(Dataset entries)
━━━
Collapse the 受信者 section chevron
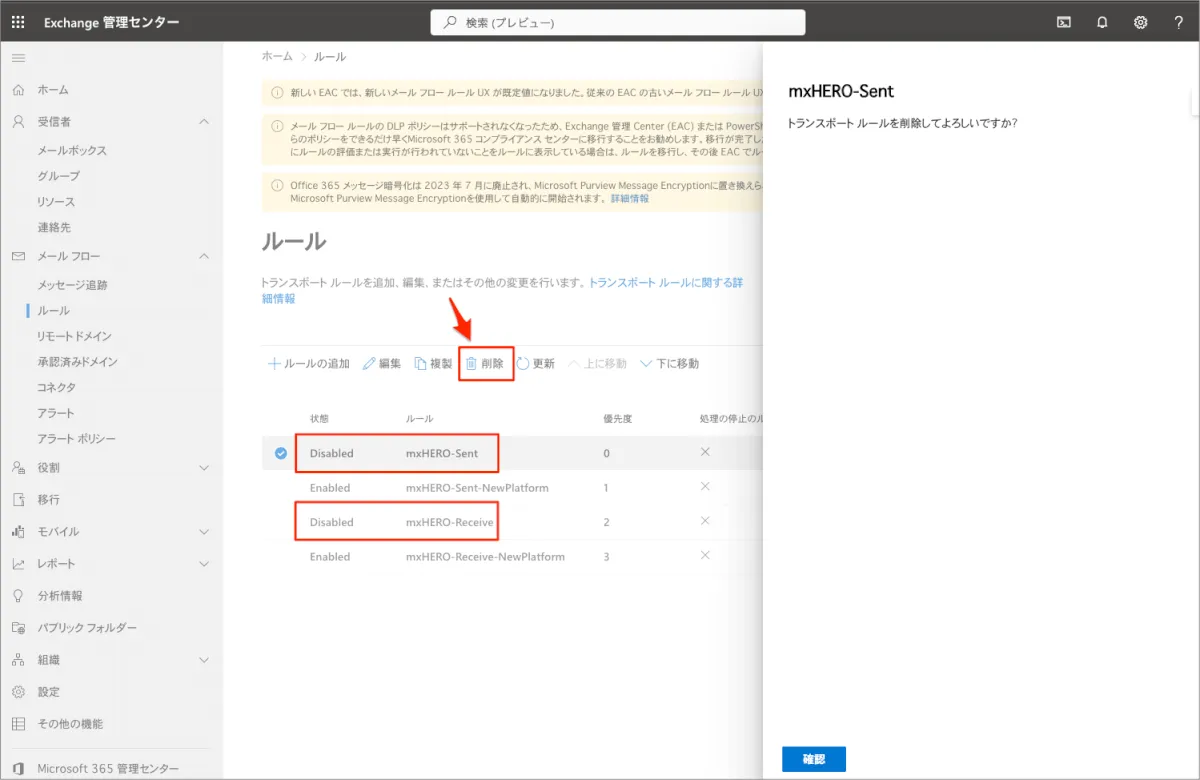This screenshot has height=780, width=1200. click(204, 122)
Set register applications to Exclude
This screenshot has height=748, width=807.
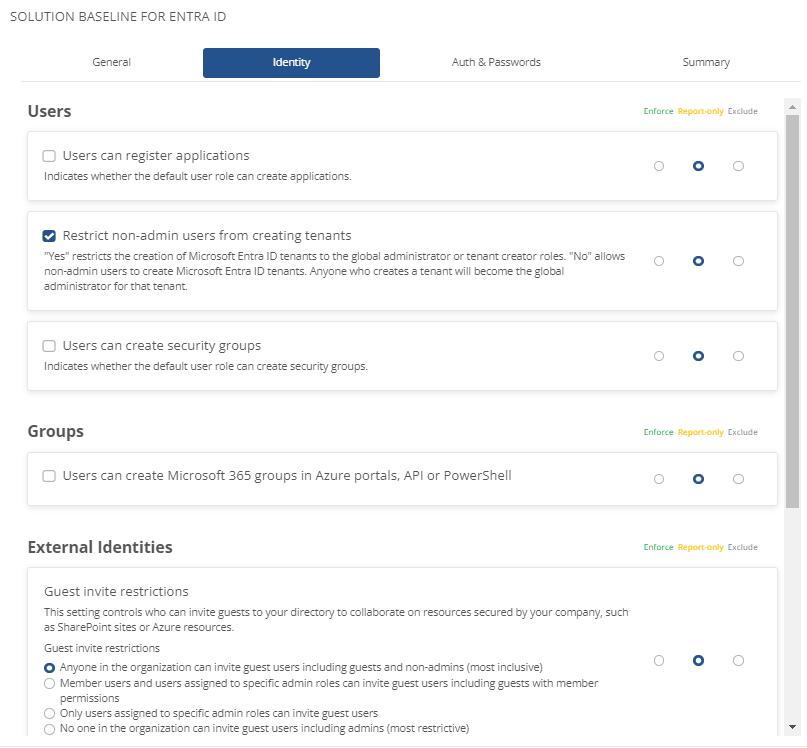738,166
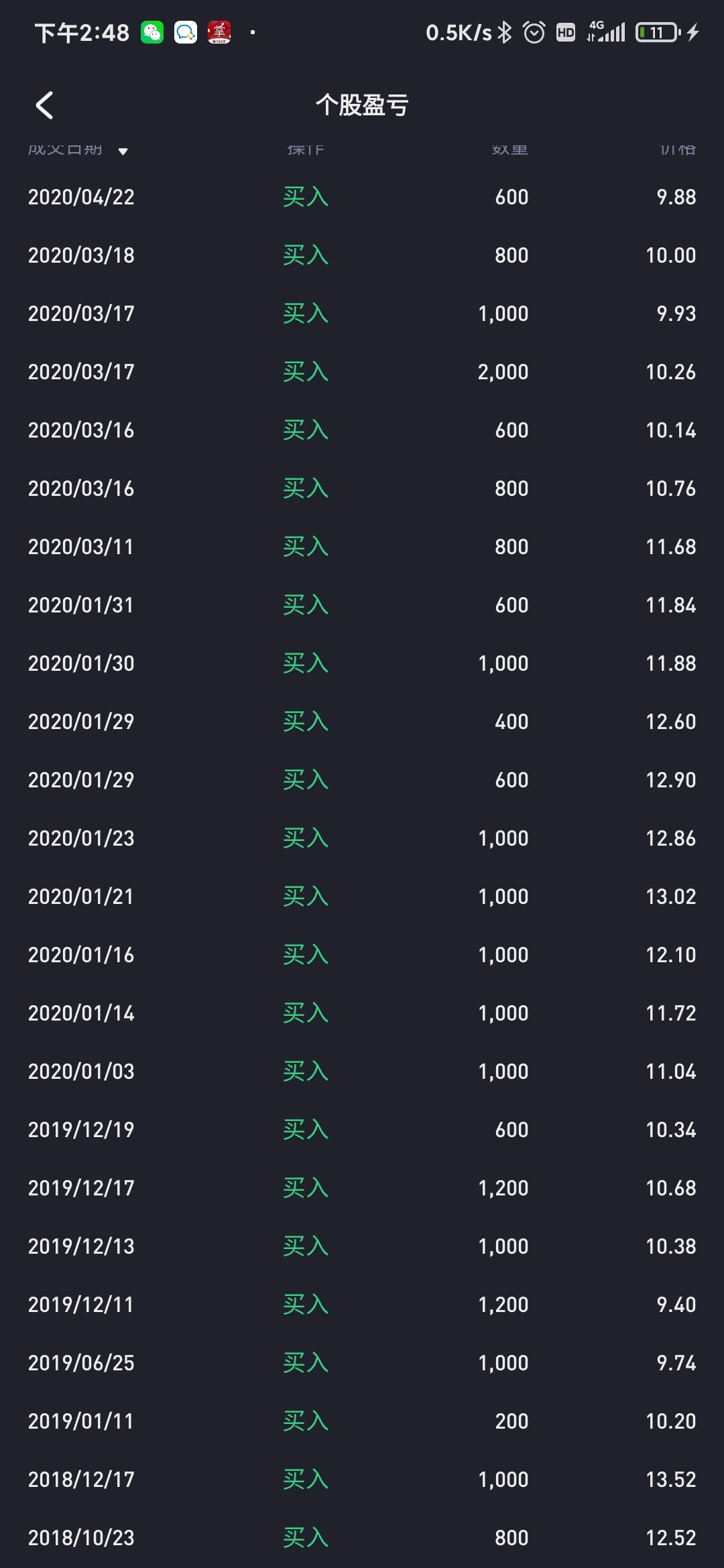Select the 2020/03/18 date entry
Viewport: 724px width, 1568px height.
(x=81, y=255)
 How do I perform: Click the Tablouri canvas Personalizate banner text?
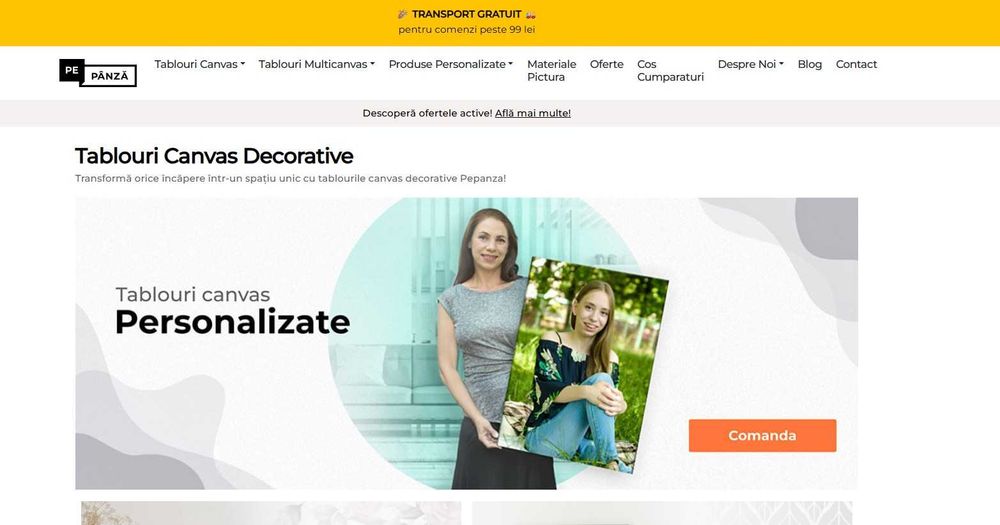pos(232,311)
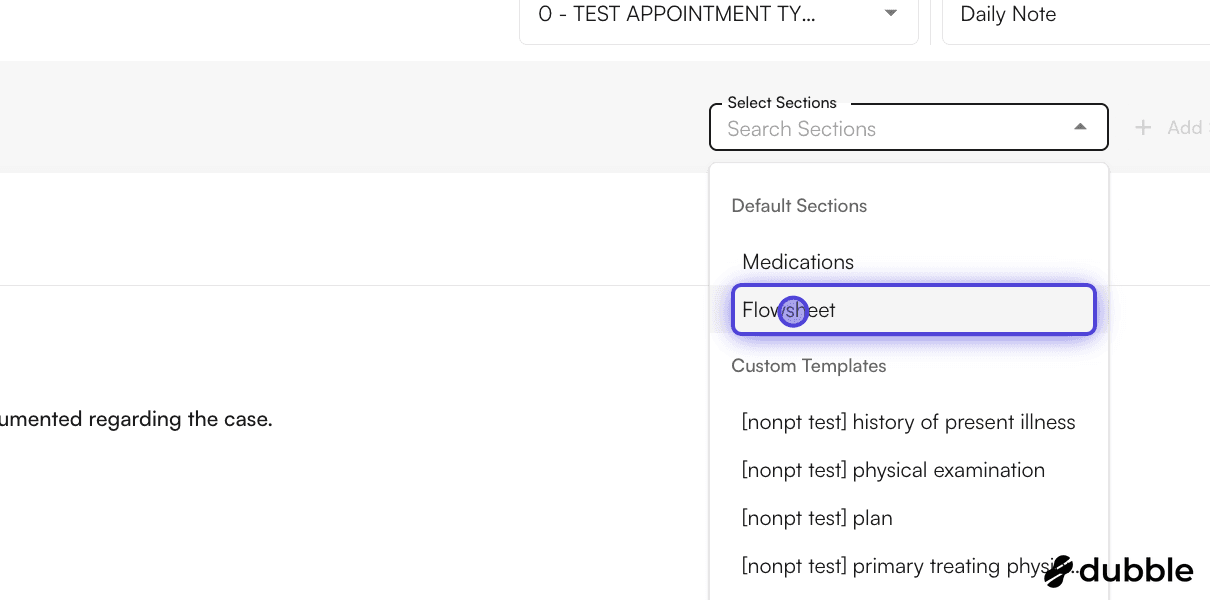
Task: Open the appointment type dropdown arrow
Action: tap(891, 14)
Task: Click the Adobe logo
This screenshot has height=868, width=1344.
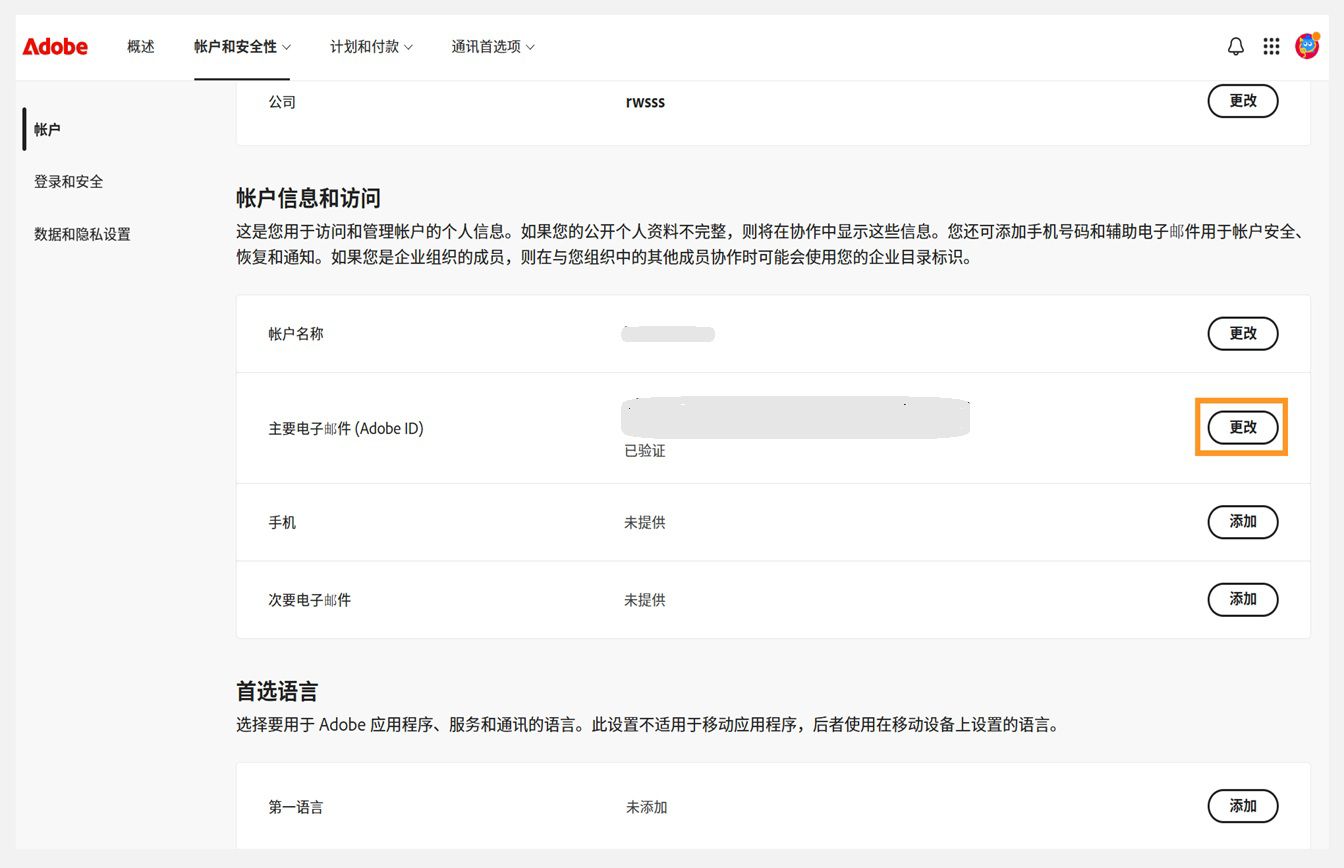Action: click(55, 46)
━━━
# [Exercise objective]
When you reach the line containing "How do I perform: Click" in the entries above, please retype it and each line after it through the last one, exactly, without the pictures.

# [Result below]
 How do I perform: Click the Tablouri canvas Personalizate banner text?
pos(232,311)
Task: Open the appointment type dropdown arrow
Action: tap(891, 14)
Task: Click the Adobe logo
This screenshot has height=868, width=1344.
Action: click(55, 46)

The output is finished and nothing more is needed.